TASK DESCRIPTION - Render the listing below as a numbered list, starting with the line containing "You are a GUI" and going on through the line containing "tap(1049, 1242)". Skip blank lines and leave out the pictures.

EXTRACTED DATA -
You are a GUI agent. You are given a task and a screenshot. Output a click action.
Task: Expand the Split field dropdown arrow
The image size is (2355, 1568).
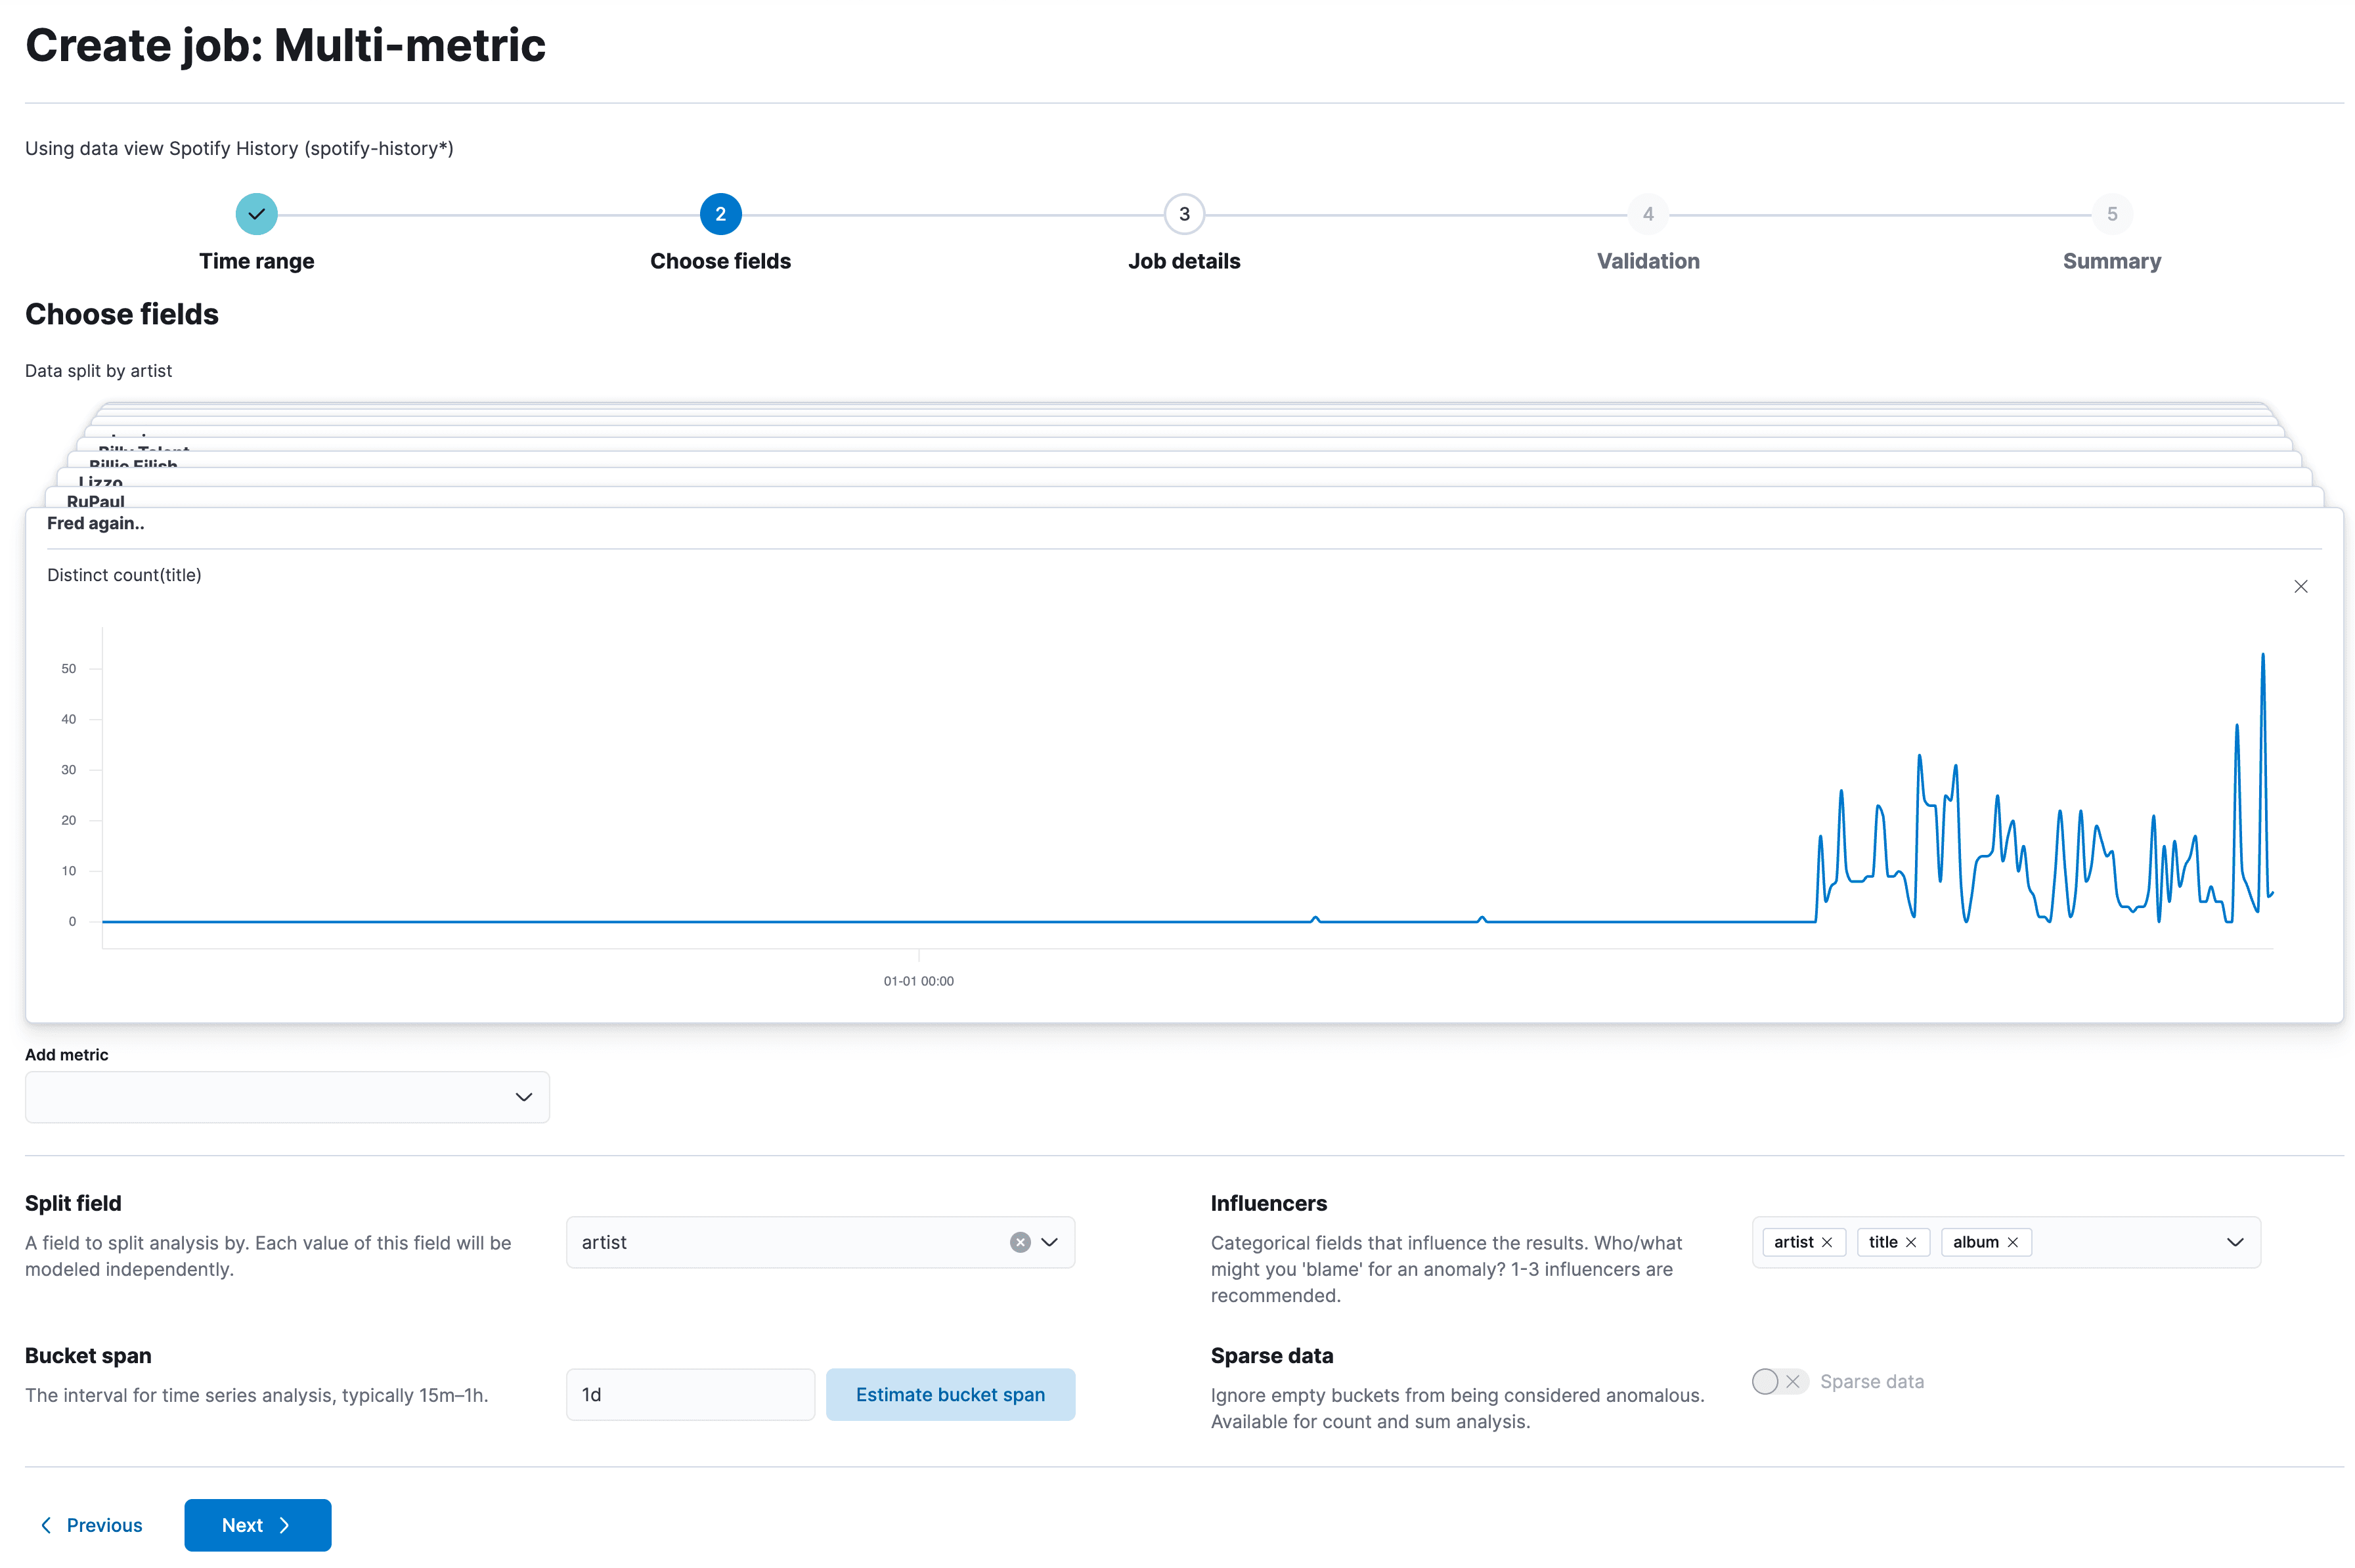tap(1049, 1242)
==
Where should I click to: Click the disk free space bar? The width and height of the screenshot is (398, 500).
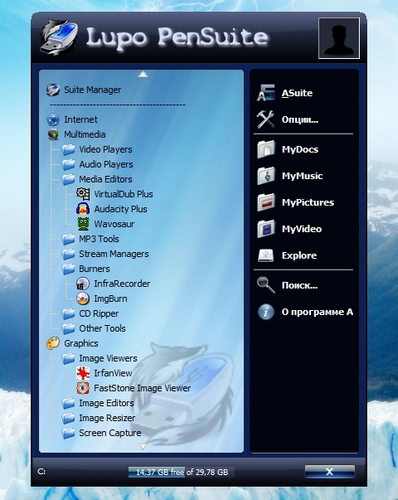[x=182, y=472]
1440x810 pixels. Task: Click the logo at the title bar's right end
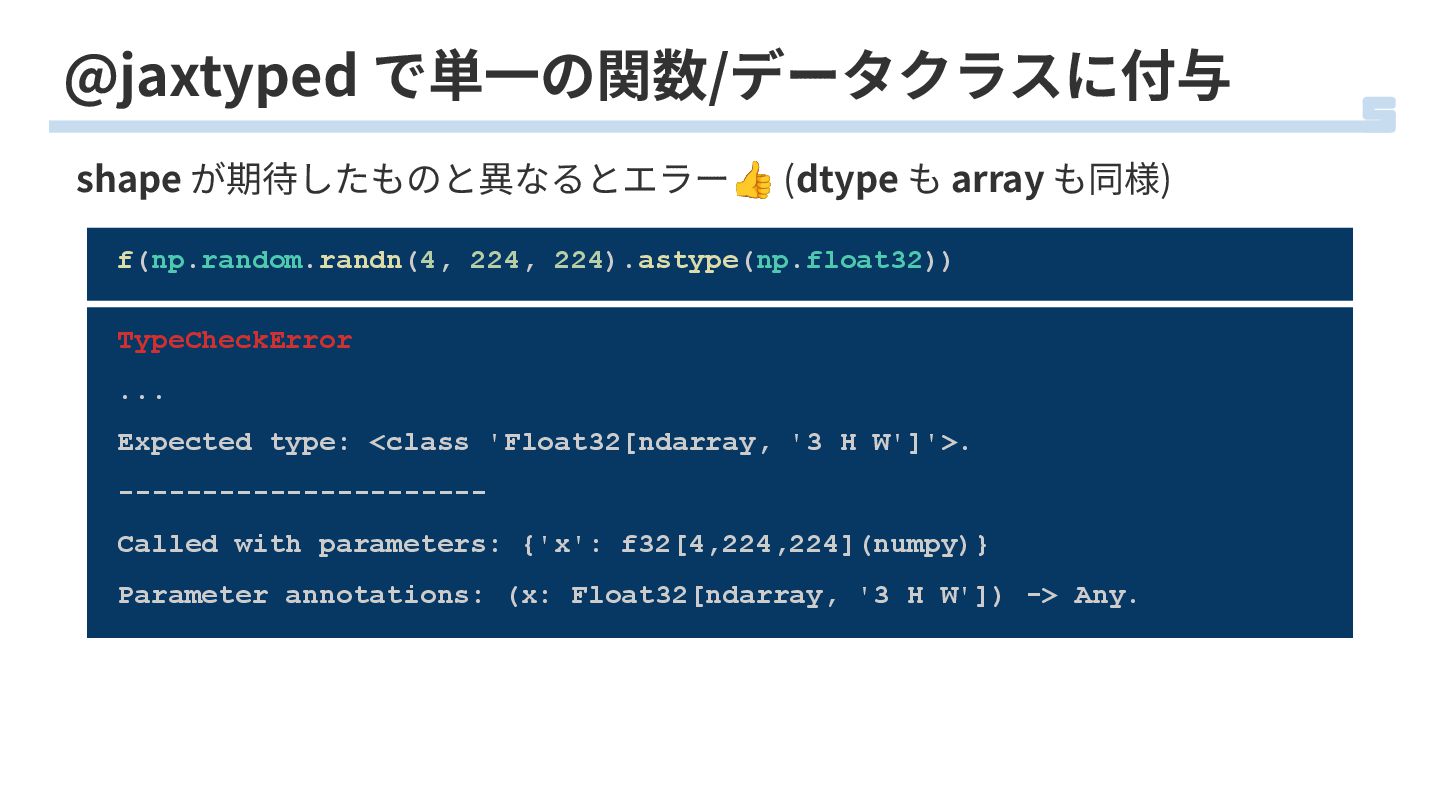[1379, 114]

REPLY TO THE EXERCISE -
1. You are a GUI agent. You are given a task and a screenshot. Output a click action.
2. Task: Expand the Split field dropdown arrow
3. The image size is (2355, 1568).
4. tap(1049, 1242)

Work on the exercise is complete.